* _Problem to solve_:
Copy every record verbatim. Leave the pictures out.

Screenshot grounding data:
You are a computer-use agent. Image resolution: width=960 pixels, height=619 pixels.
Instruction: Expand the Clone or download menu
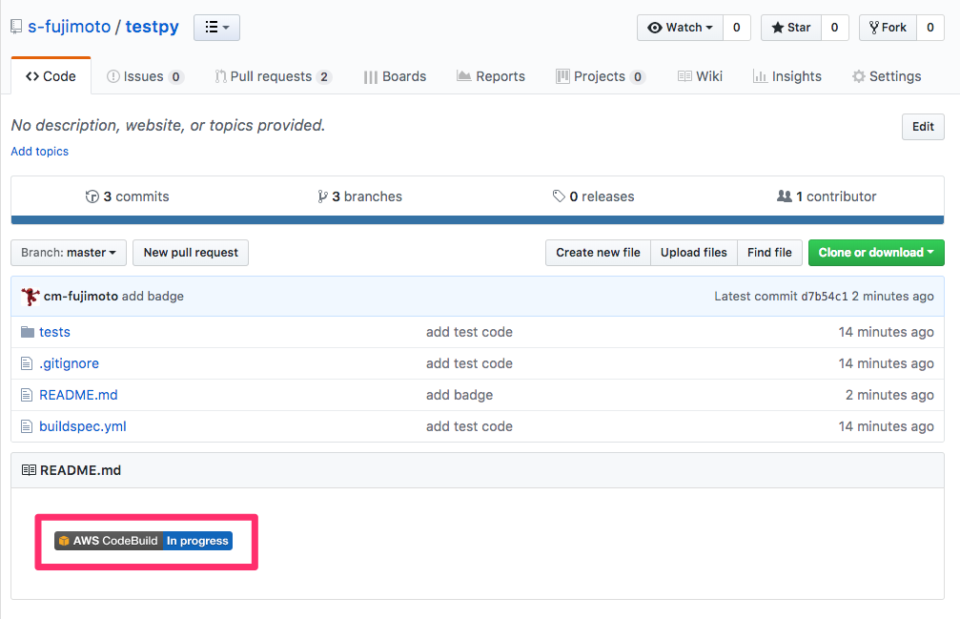coord(876,253)
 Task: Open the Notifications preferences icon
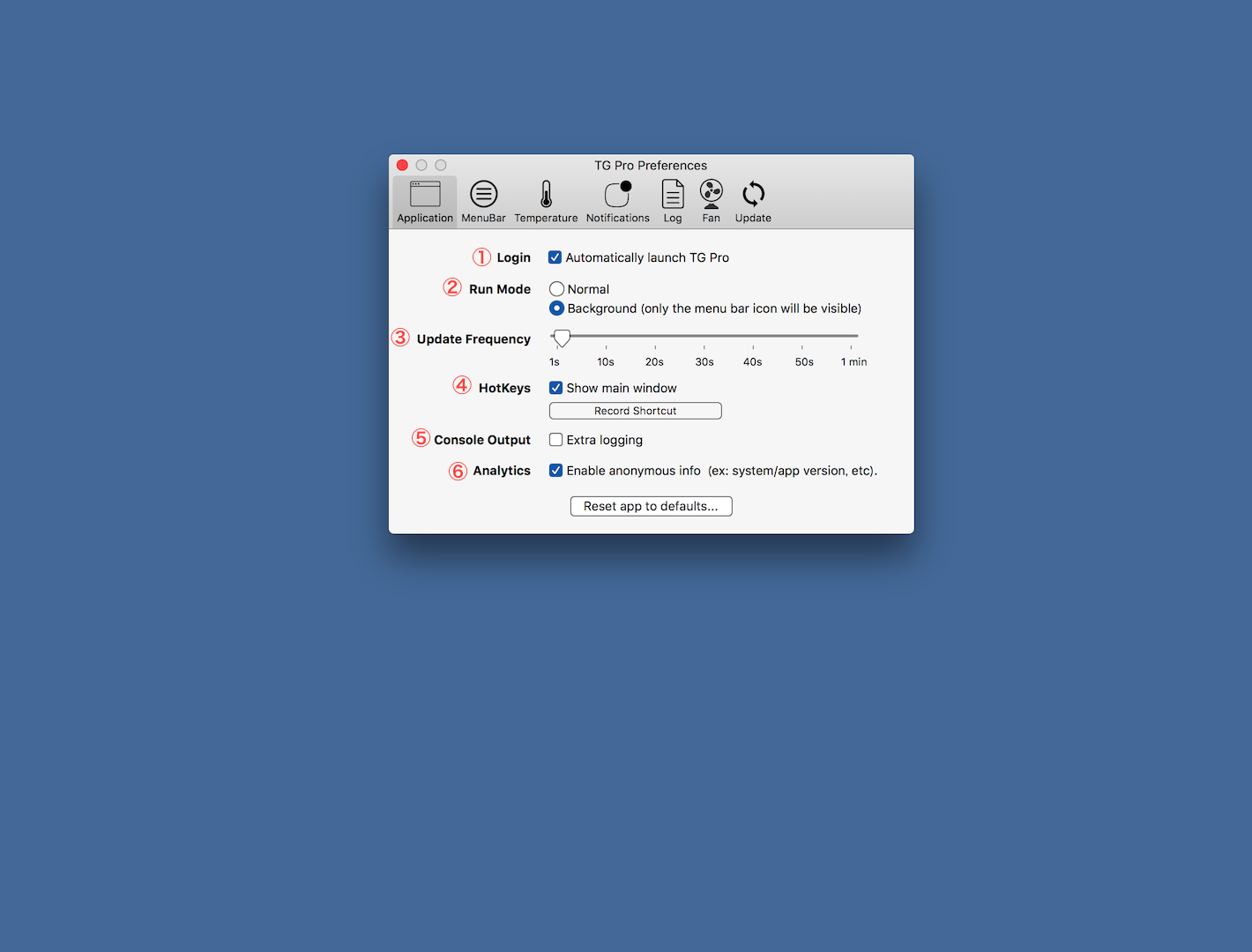tap(617, 195)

* _Completed task_:
You are a computer-use agent. Image resolution: width=960 pixels, height=619 pixels.
Instruction: Expand the Clone or download menu
coord(876,253)
 Task: Open the Notifications preferences icon
tap(617, 195)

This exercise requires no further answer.